▸ Exercise brief: Copy out the text lines of every record below word for word, leaving out the pictures.

▸ Dataset entries:
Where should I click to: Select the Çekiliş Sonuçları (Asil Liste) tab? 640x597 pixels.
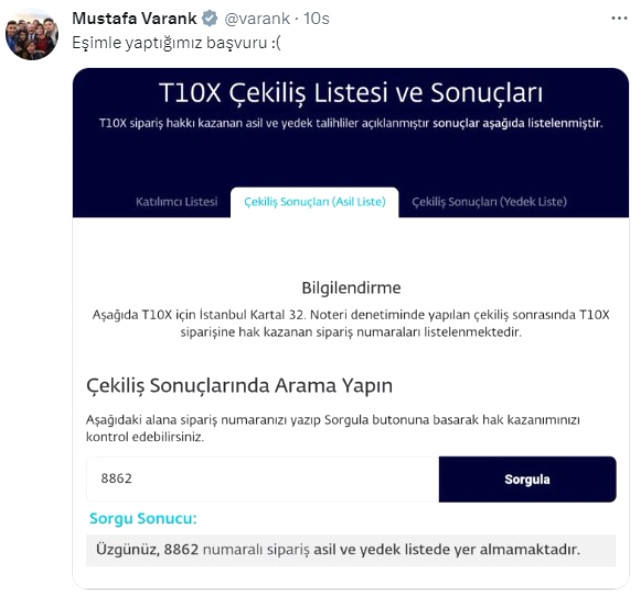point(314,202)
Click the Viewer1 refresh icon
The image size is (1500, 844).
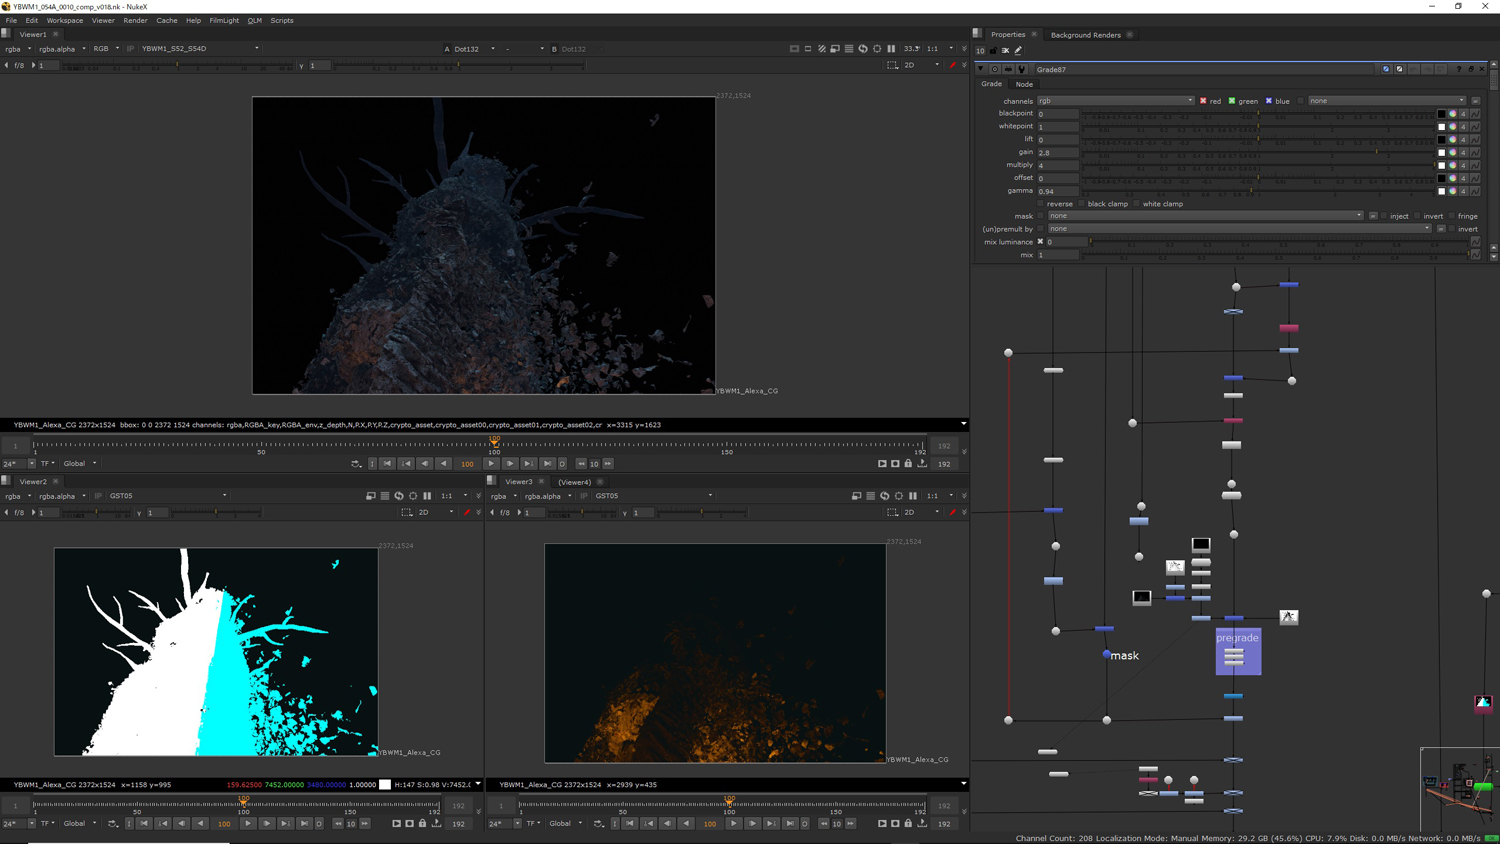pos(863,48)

▸ Full response:
Where should I click to: Select the Çekiliş Sonuçları (Asil Liste) tab? 640x597 pixels.
point(314,202)
Click the Viewer1 refresh icon
The image size is (1500, 844).
pos(863,48)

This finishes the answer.